What is an Asbestos Management plan?

Last Updated on 18th June 2020 by Kirsty Smithson

What is an Asbestos Management Plan?

An asbestos management plan is either a hand written or a typed document on a computer that details exactly who is responsible for managing asbestos in a commercial or public building.

Whichever method is chosen, whether hand written or a digital copy, it’s vital that the asbestos management plan is accessible to all who may need to see it, ie staff, visitors and tradesmen.

It must also be easy to read, understand and be kept updated.

Also, It’s also important to note that the asbestos management plan is to be compiled and written before any repair or maintenance work is carried out on the premises.

Then, whenever any work is carried out that may affect the condition of the asbestos materials, you must ensure that the management plan is updated accordingly.

Asbestos materials must then be monitored on a regular basis (every 6-12 months) and the asbestos register and management plan must be updated to reflect any deterioration in their condition.

danger asbestos surveyors with RPE

Do I need an asbestos management plan?

When you are legally responsible for the repair and maintenance of commercial or industrial premises, you are classed as the Duty Holder.

This means that you will have a legal duty to manage any asbestos that may be located within the building(s) and will require an asbestos management plan to be put in place if the building is found to contain asbestos.

Therefore, If you identify as the duty holder, then you will firstly need to determine whether or not the building contains asbestos, and so the first task is to check what year it was built.

If it was built before the year 2000, then you can presume the building contains asbestos and must carry out further investigation.

Find out the history of the building and whether there is any record of it containing asbestos. Try to find out as much information as you can.

Once you’ve gained some knowledge on the history of the building, you will need to have the building inspected to find out for certain if it contains asbestos.

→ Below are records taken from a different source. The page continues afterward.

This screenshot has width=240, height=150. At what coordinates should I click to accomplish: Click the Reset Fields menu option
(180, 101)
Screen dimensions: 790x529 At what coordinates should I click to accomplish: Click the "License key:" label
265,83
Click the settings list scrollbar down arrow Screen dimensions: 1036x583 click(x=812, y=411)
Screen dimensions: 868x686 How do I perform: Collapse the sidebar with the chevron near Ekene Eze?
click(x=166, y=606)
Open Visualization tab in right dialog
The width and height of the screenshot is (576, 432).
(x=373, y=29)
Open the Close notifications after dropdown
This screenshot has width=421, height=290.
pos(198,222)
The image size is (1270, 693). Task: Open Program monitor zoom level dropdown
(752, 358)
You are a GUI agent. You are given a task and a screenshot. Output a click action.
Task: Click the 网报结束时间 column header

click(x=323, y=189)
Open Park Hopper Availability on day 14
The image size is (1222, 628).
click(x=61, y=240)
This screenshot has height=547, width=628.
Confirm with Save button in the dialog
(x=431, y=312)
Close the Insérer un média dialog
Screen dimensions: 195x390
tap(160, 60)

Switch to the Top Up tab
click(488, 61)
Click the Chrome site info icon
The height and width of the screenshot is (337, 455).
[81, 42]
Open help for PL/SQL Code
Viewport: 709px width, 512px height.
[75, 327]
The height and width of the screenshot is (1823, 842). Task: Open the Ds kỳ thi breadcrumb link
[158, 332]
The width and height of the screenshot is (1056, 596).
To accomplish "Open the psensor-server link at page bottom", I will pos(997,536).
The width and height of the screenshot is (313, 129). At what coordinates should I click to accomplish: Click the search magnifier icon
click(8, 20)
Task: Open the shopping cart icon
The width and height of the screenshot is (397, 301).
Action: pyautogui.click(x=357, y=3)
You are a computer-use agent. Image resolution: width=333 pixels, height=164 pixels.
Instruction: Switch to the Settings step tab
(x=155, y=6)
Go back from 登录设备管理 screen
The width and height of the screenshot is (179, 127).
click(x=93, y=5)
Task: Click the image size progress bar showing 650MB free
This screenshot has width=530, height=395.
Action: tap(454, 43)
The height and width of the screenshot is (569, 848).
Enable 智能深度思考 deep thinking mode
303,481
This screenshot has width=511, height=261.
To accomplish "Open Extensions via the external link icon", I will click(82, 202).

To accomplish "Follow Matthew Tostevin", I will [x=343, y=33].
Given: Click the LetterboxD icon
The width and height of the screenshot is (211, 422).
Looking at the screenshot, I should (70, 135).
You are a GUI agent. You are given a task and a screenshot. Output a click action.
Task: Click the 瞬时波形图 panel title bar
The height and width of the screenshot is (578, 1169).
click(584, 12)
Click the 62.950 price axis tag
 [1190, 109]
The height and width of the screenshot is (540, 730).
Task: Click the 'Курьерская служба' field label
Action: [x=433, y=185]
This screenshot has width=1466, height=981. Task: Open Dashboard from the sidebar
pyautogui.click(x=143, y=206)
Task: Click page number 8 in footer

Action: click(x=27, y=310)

For small buildings, you can carry out this inspection yourself and then compile your own asbestos risk register which details the location of any suspect asbestos materials, the quantity and condition.

An asbestos management plan will then need to accompany the asbestos register.

As well as detailing who is responsible for managing asbestos, the management plan should also include details of any planned works on asbestos materials, a schedule for monitoring the condition of asbestos and a record of any decisions made.

Larger buildings will require an asbestos management survey

For larger buildings with more than 25 employees, the HSE recommends that you have an asbestos management survey performed by a professional Asbestos Surveyor.

An asbestos management survey will include a detailed report of the location, type and condition of any asbestos materials, helping you to go on and compile a management plan of your own, or many asbestos surveying companies will do this for you.

Once you have completed an asbestos register and/or an asbestos management survey, then the next step is to write your asbestos management plan which will form part of the asbestos register.

Example asbestos management plan drawing
Example drawing showing locations of asbestos on a building’s asbestos management plan

Need to see an example of a completed management plan? Then check out this document on the HSE website.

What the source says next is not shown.